The Protest Singer,' a bio of Pete Seeger

BOOK REVIEW

'The Protest Singer,' a bio of Pete Seeger

THE PROTEST SINGER:An Intimate Portrait of Pete Seeger, by Alec Wilkinson. Knopf, 151 pp., $22.95.

When Pete Seeger was younger, Alec Wilkinson writes, he sang with precise pitch. "His phrasing was subtle but resourceful enough to inflect meaning and character and to enliven a narrative, but not so much as to divert the listener toward the singer's personality." The passage is one of those instances in which a writer inadvertently describes himself.

Wilkinson is a staff writer for The New Yorker, where "The Protest Singer" first appeared in condensed form in 2006. He draws a picture of the folk singer not only by summoning up his history, public and private, but by giving us the man observed, in small swatches of manner and conversation. In one scene, Seeger's wife, Toshi, admonishes him: "Pete, you didn't have any breakfast." "I had a cookie," he replies - a tender portrait of a marriage in two sentences.

It's hard to identify Seeger with one particular song, and it's likely that he'd prefer it that way - he considers himself a conduit for music rather than a commercial performer.
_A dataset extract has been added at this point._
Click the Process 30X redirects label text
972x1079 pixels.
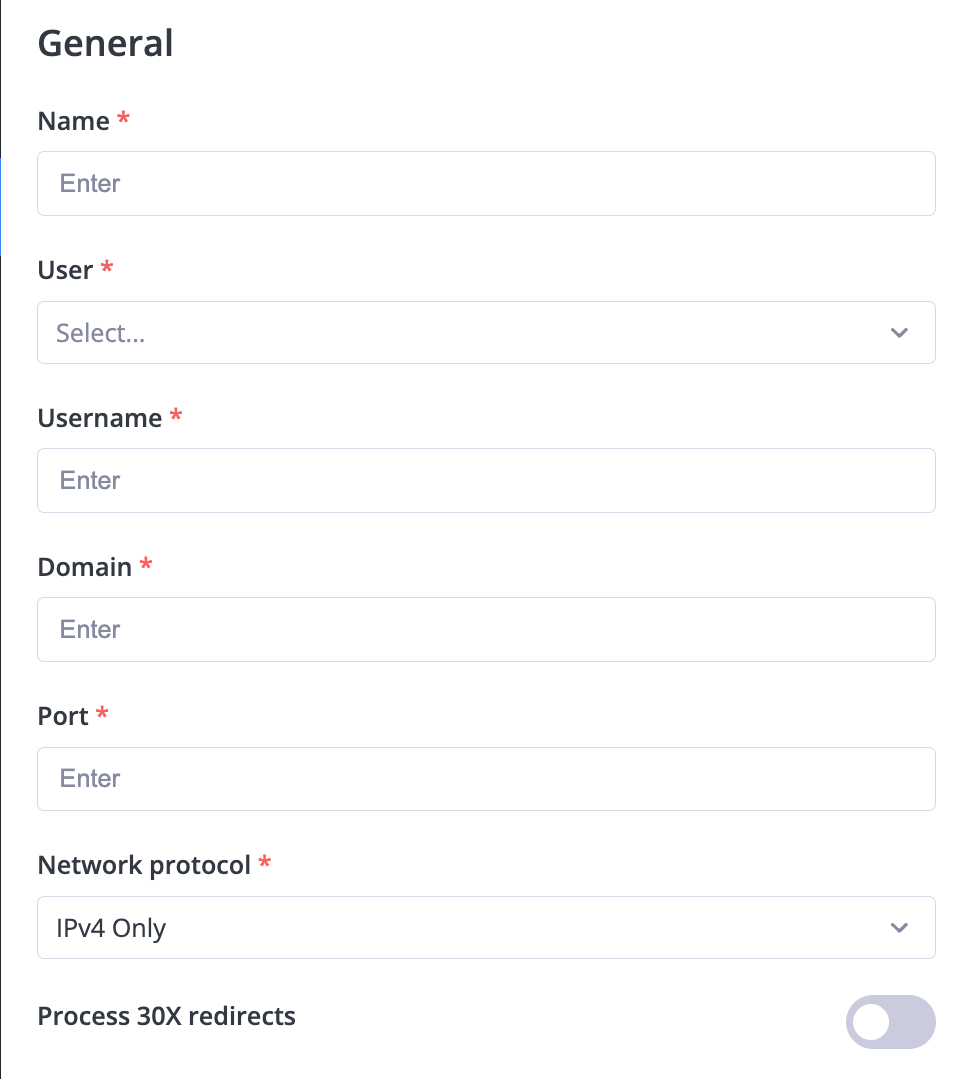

As a member of the 1950s folk group the Weavers, he popularized Leadbelly's "Goodnight, Irene" and the African pop tune "Wimoweh." His own compositions are arguably better known in versions sung by other people - "Turn, Turn, Turn," by the Byrds, and "If I Had a Hammer," by Peter, Paul and Mary. Seeger is happiest when he hears his voice among other voices, rather than solo, Wilkinson writes. In concerts, he encourages his audiences to accompany him.
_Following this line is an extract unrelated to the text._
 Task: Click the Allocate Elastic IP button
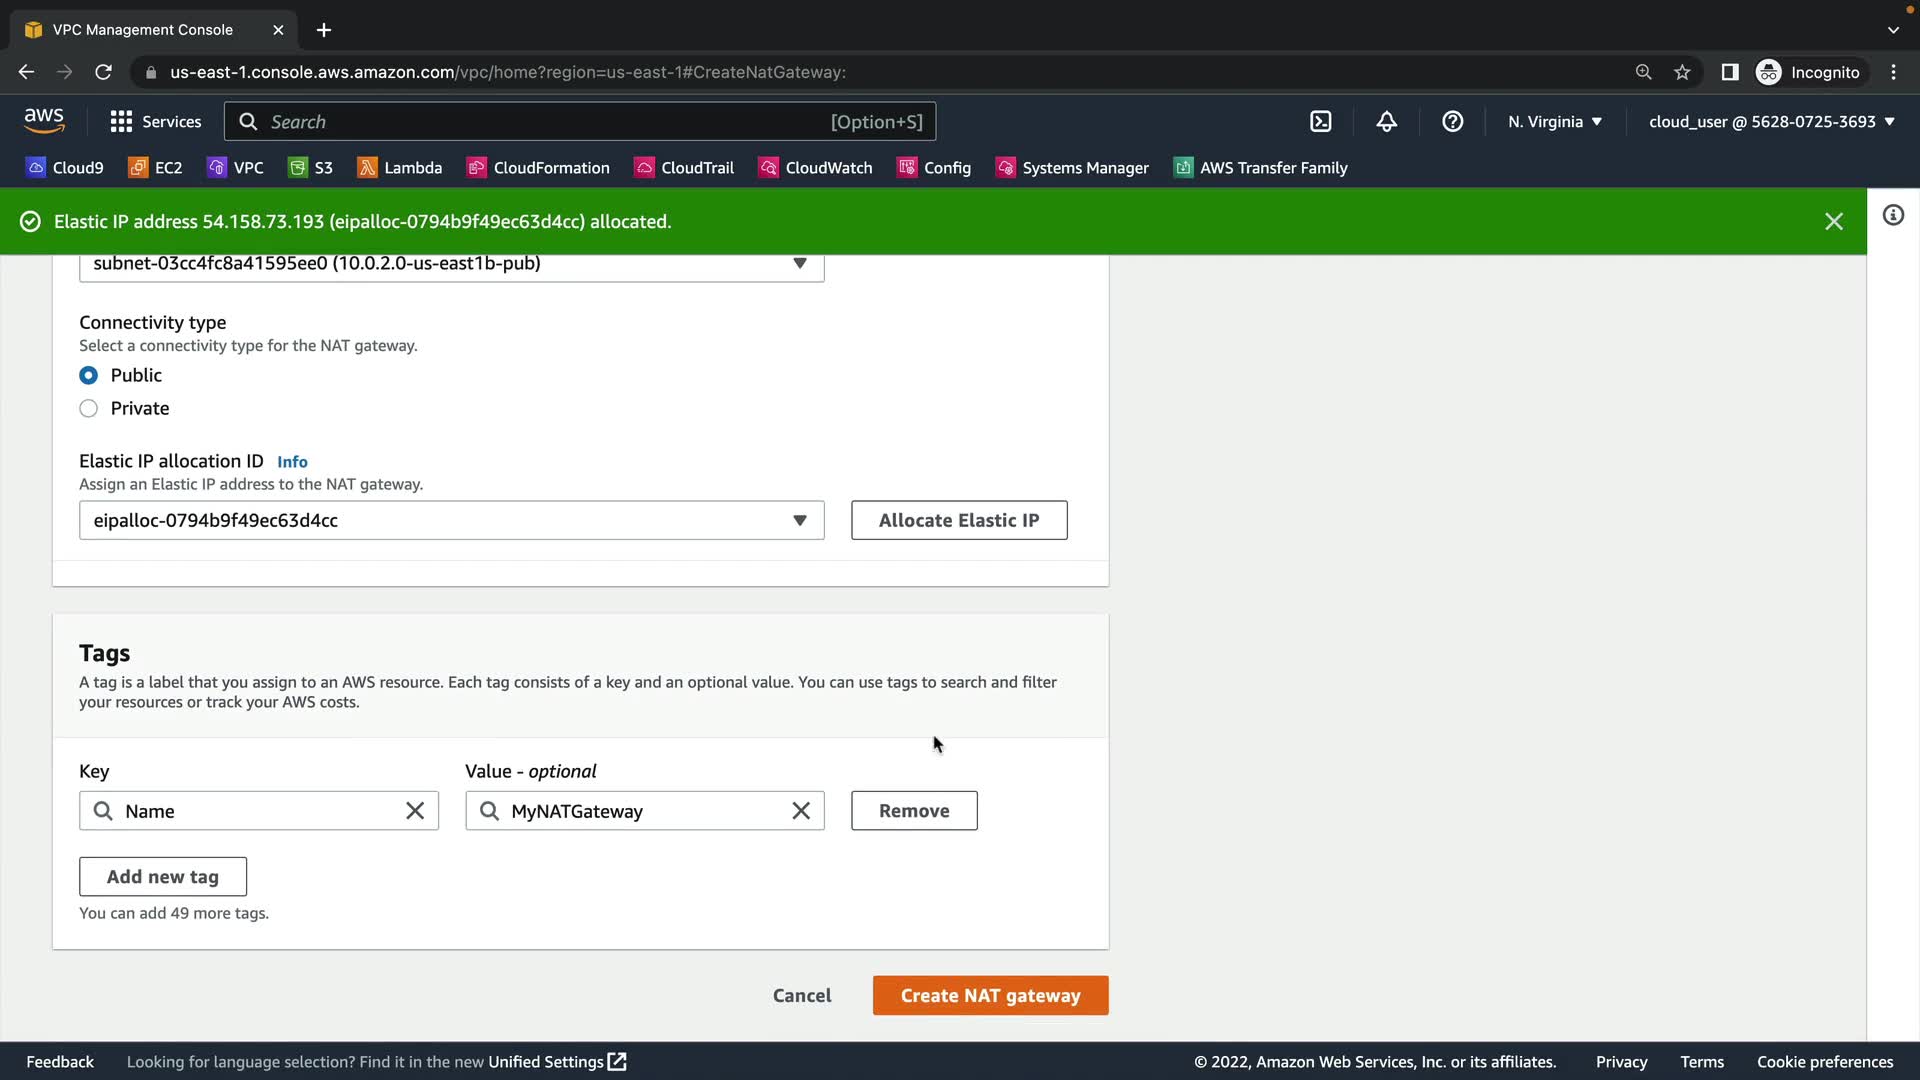point(959,520)
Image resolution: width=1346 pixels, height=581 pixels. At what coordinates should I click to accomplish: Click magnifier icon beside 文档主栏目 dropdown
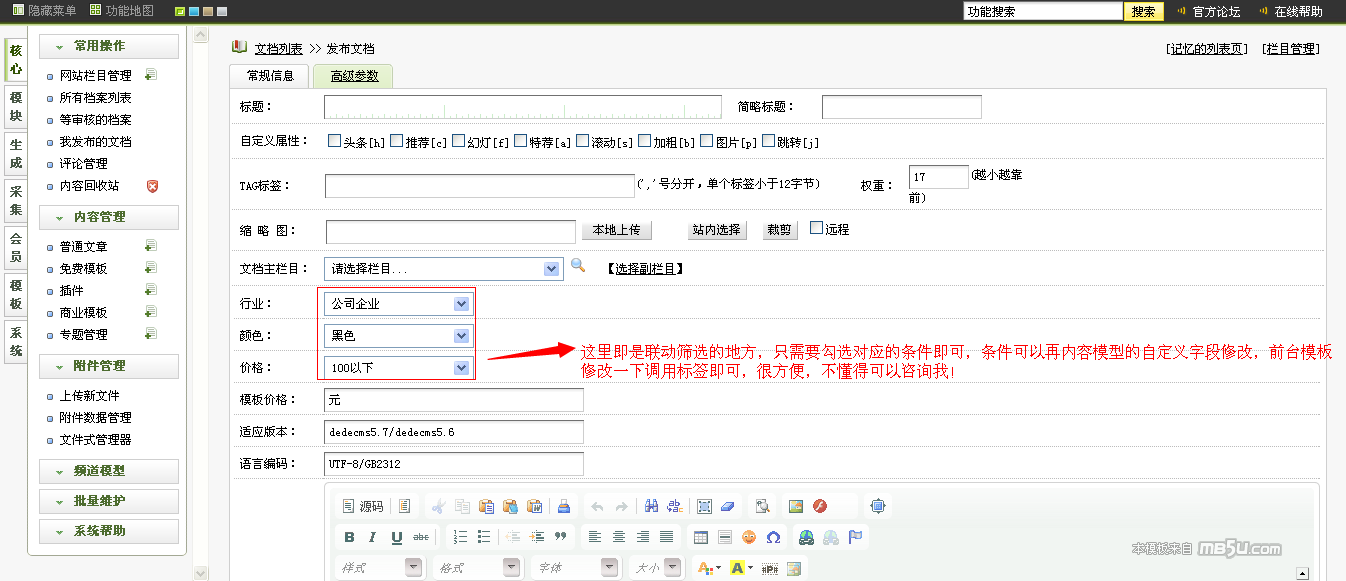578,267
Seeger, who turned 90 this month, comes from an intellectual background. His father, a musicologist with radical politics, wrote a collection of tenets that reflected his belief that "music . . . is a means for achieving larger ends" - an ideology that has formed the basis of Seeger's life's work. Seeger picked up the banjo at an early age; through his friendships with Woody Guthrie and with folk music historians John and Alan Lomax, he became familiar with the American vernacular song tradition. An early dalliance with the Communist party, however, led to his confrontation with the House Un-American Activities Committee.
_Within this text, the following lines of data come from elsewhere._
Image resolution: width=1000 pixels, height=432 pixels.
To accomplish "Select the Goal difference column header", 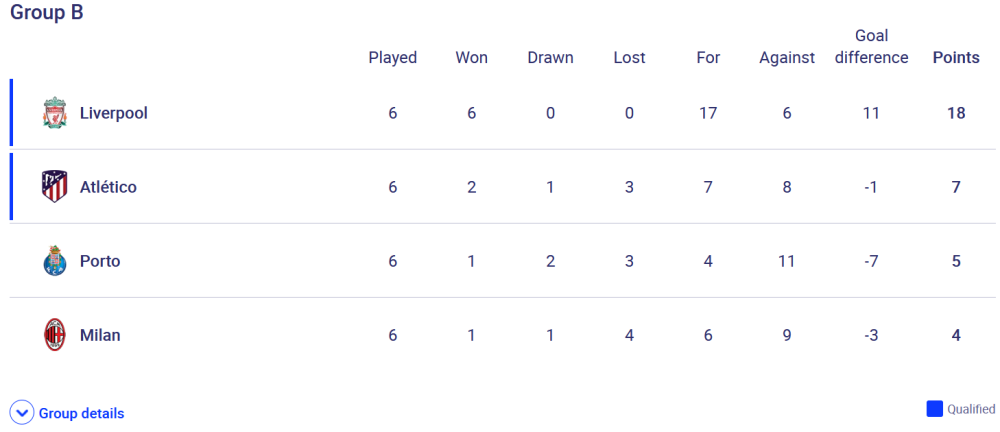I will [x=871, y=47].
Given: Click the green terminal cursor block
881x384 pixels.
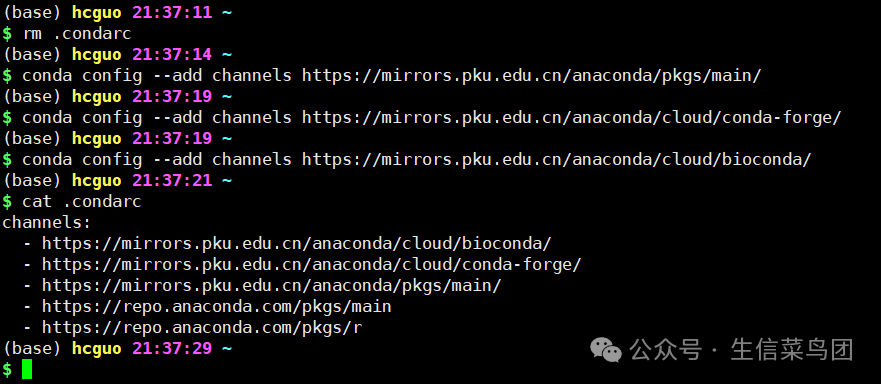Looking at the screenshot, I should point(27,369).
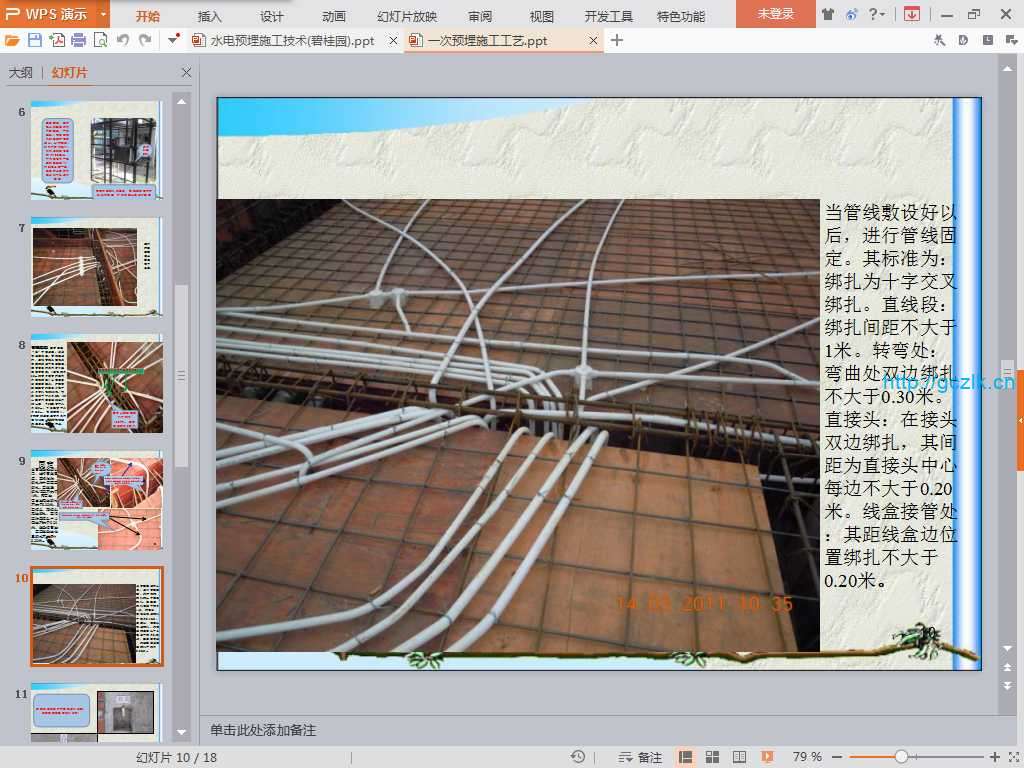This screenshot has height=768, width=1024.
Task: Click 单击此处添加备注 notes area
Action: point(262,730)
His subsequent blacklisting allowed him to focus on performing for the people he cared for the most. In the process, he has become a kind of folk hero. Seeger continued to play for schoolchildren and at demonstrations for political, social and environmental causes; in the 1960s, he participated in Martin Luther King Jr.'s march from Selma to Montgomery.

"People ask, is there one word that you have more faith in than any other word," he tells Wilkinson, "and I'd say it's participation." Wilkinson peppers his narrative with moving anecdotes of listeners transformed by a Seeger performance. At a concert a few years after the Vietnam War (which Seeger opposed), he was approached by a veteran who told him, "I came here this afternoon to kill you." "As he sat through the concert, laying eyes on Seeger for the first time, and singing with the rest of the audience," Wilkinson writes, "his antagonism dissolved." The veteran and Seeger sang a song together, and when they finished, the veteran told him, "I feel cleansed."